Alıştırma Koşulları
**A.** Türkistan şehirleri hakkındaki metne göre bu şehirler nerede doğup gelişmiştir?
**B.** Türkistan şehirleri hakkındaki metnin devamını, son cümlesinden sonrasından başlayarak yazın.

Seçilen Bölüm
----------
Bu araştırmalar maddî ve mânevî kültürün çeşitli yönlerini uzun bir tarihî vetire boyunca incelemeye yönelik kaynakça temeli oluşturmuştur. Böylelikle sadece “göçebelik tarihi”ne dayalı tek boyutlu tarihsel-kültürel yeniden yapılanma, çok boyutlu bir retrospektife dönüşmüştür. Büyük bozkırlar ile Türkistan’ın eski vaha bölgeleri arasındaki sınırda, Büyük İpek Yolu’nun kervan yolları üzerinde doğup gelişen Türkistan şehirleri, bozkırın göçebelik gelenekleri ile yerleşik tarım kültürlerinin karışımı hüviyetindedir.
----------
Veri Kümesi İçeriği
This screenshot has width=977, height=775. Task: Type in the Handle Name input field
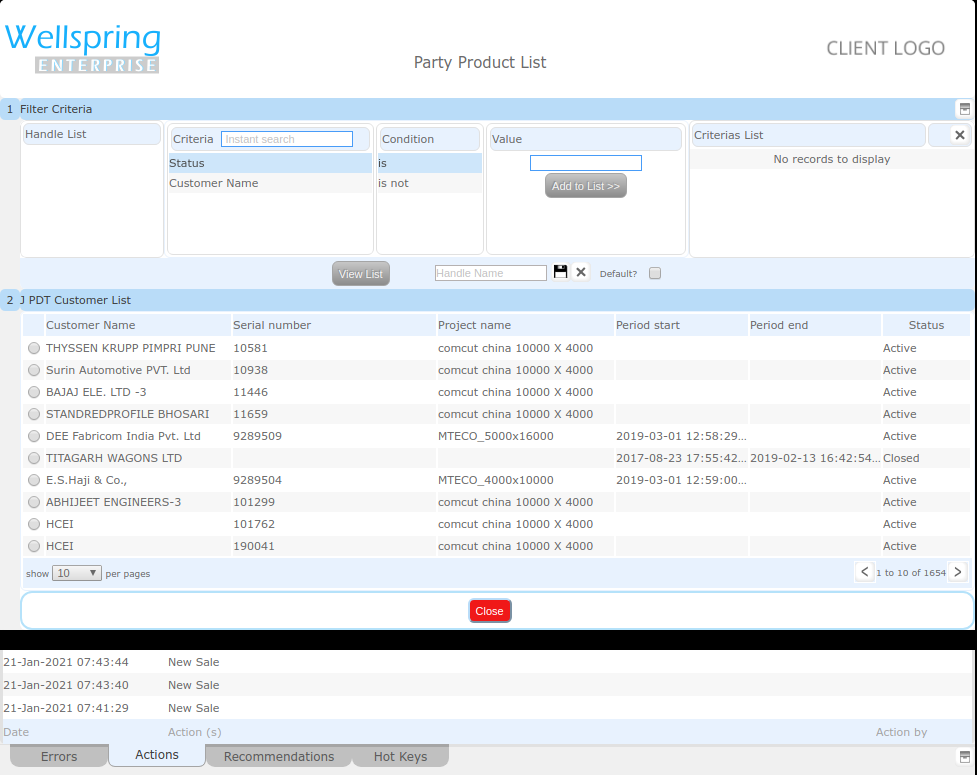[x=489, y=272]
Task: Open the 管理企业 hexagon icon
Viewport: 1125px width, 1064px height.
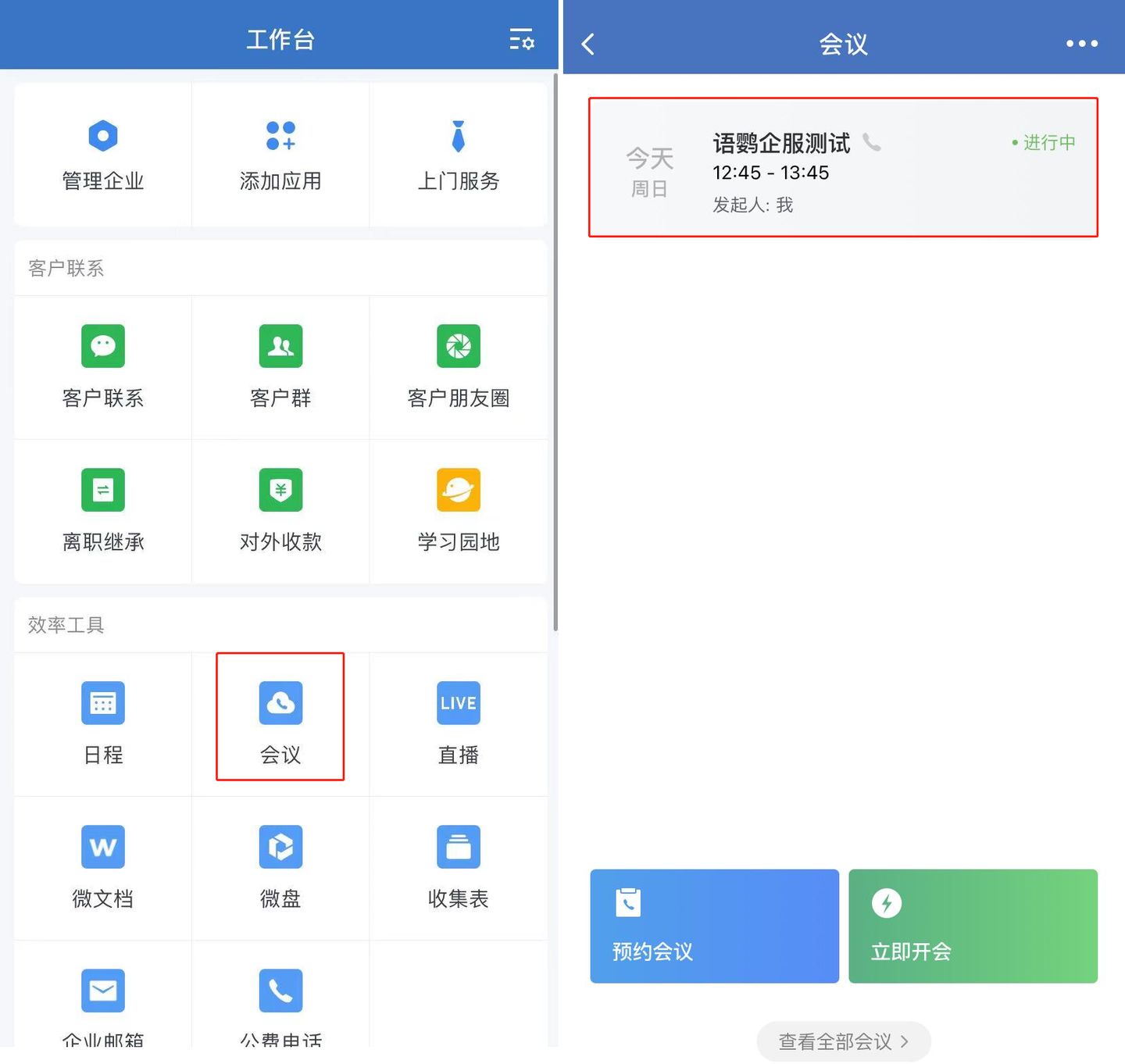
----------
Sonuçlar
**A.** Büyük bozkırlar ile Türkistan'ın eski vaha bölgeleri arasındaki sınırda, Büyük İpek Yolu'nun kervan yolları üzerinde doğup gelişmiştir.

**B.**
Türk Cihan Hâkimiyeti Tarihi’nin nabzı Türkistan şehirlerinin dış kale duvarlarında atıyor! Heyhat! Ne yazık ki mezkûr şehirlerin çok azı bugüne ulaşmayı başarmıştır. Şehirlere hayat veren ecdadımızın isimleri mezar şâhidelerinde, yerleşim birimlerinin adları ise yazma kitaplarda kalmıştır.

Yol arkadaşım, değerli büyüğüm Mustafa Vefa Çelebi, Dr. Mehmet Kavaklı ve hakikatli mühendis Muhammed Taşkın ile caddelerini huzur ve huşû içerisinde adımladığımız Türkistan şehirlerinden geriye saray/şehir kaleleri, sur duvarları ve kırık çömleklerle dolu höyükler kalmıştır. Biz bunlara “şehir höyükleri” diyoruz!

Hoca Ahmed Yesevî Dergâhı Foto TürkistanHer şehrin ayrı bir kaderi vardır

Her şehrin kaderi, Türkistan özelinde kederi vardır. Adını “medine”den alın şehirler de insanın kaderi gibi değerli, kutlu, bir adım öde benzersizdir.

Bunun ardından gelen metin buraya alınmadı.